Anche se la narrazione segue soprattutto il padre e il figlio, la figura della madre è fondamentale per comprendere il dolore del romanzo. La donna appartiene al passato della famiglia e appare attraverso i ricordi del padre. La sua assenza pesa su tutto il viaggio.
La madre non riesce ad accettare la vita nel mondo dopo la catastrofe. Per lei, continuare a sopravvivere significa prolungare una sofferenza senza speranza. Vede il futuro come un orrore inevitabile e pensa che la morte sia l’unica via per sottrarsi a ciò che li attende.
La sua scelta di abbandonare la vita è uno dei punti più duri dell’opera. Non viene presentata in modo semplice o giudicante. McCarthy mostra una disperazione estrema, una mente incapace di credere ancora nella possibilità di proteggere il bambino o di trovare un senso al cammino.

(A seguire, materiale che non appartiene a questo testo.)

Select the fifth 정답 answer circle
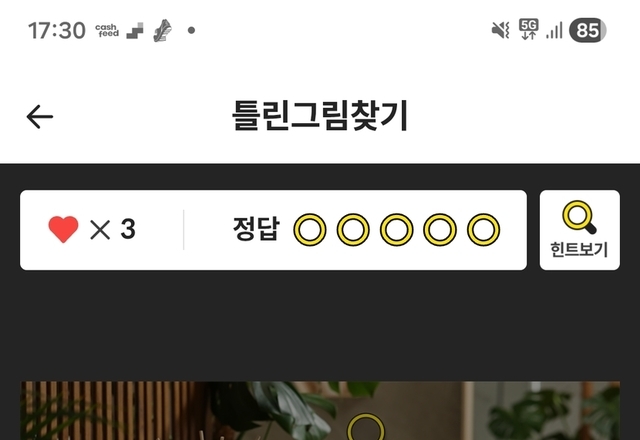coord(483,230)
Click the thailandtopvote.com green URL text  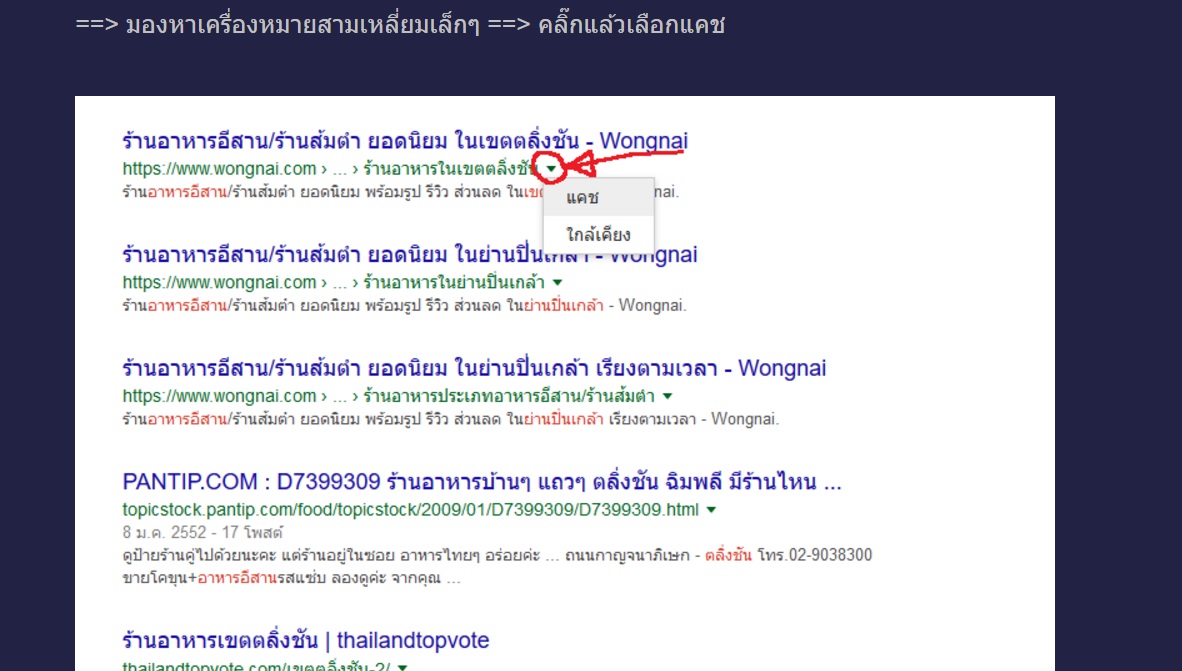pyautogui.click(x=256, y=666)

Il contrasto tra padre e madre riguarda il modo di guardare al futuro. La madre vede soprattutto il male che potrebbe arrivare; il padre, pur conoscendo lo stesso male, sceglie di andare avanti perché il figlio è vivo. Per lui, la presenza del bambino è una ragione sufficiente per continuare.
Il ricordo del mondo precedente è per il padre una fonte di dolore. Egli ricorda colori, oggetti, relazioni e paesaggi che il figlio non ha mai conosciuto. Questa distanza tra memoria adulta e ignoranza infantile crea una tristezza profonda: il bambino vive in un mondo impoverito senza poter immaginare davvero ciò che è stato perduto.

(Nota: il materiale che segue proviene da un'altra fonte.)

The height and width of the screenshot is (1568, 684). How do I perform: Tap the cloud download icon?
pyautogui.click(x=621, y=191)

La memoria, però, non è solo nostalgia. È anche responsabilità. Il padre deve conservare parole, gesti e valori del mondo passato per trasmetterli al figlio. Se tutto è distrutto, educare significa portare avanti una piccola parte di ciò che non dovrebbe scomparire.
Il romanzo contiene molti momenti in cui il passato riaffiora come sogno, immagine o frammento. Questi ricordi interrompono il grigiore del presente, ma non lo cancellano. Anzi, spesso lo rendono più doloroso, perché mostrano il contrasto tra ciò che era vivo e ciò che ora è cenere.
PAGE-BREAKIl padre deve anche decidere quanto passato consegnare al figlio. Raccontare troppo potrebbe aumentare il dolore; raccontare troppo poco significherebbe lasciare che la memoria del mondo sparisca. Ogni parola sul passato è insieme dono e ferita.
La strada stessa è piena di memoria materiale. Case, fotografie, giocattoli, vestiti, resti di cibo, libri, mappe e oggetti abbandonati testimoniano vite ormai scomparse. Il padre e il figlio attraversano non solo uno spazio geografico, ma un immenso cimitero della civiltà.
La madre, pur assente, continua a rappresentare una domanda radicale: ha senso continuare quando non c’è quasi nessuna speranza? Il padre risponde con i gesti, non con una teoria. Continua a camminare, a cercare cibo, a coprire il figlio, a parlargli, a proteggerlo.
Il bambino, invece, è quasi completamente rivolto al presente. Non ha un vero passato da rimpiangere. La sua innocenza nasce anche da questo: non conosce la perdita nella stessa forma del padre. Tuttavia, proprio per questo può ancora portare una speranza che l’adulto fatica a sentire.
Nel romanzo, la memoria è dolorosa perché ricorda ciò che è perduto, ma è necessaria perché impedisce all’uomo di diventare soltanto sopravvivenza biologica.
Questa parte dell’opera mette in evidenza il peso del passato nella vita dei protagonisti. La strada non è solo un cammino verso sud, ma un attraversamento della memoria: il padre porta con sé ciò che il mondo era, mentre il figlio rappresenta ciò che, forse, può ancora essere salvato.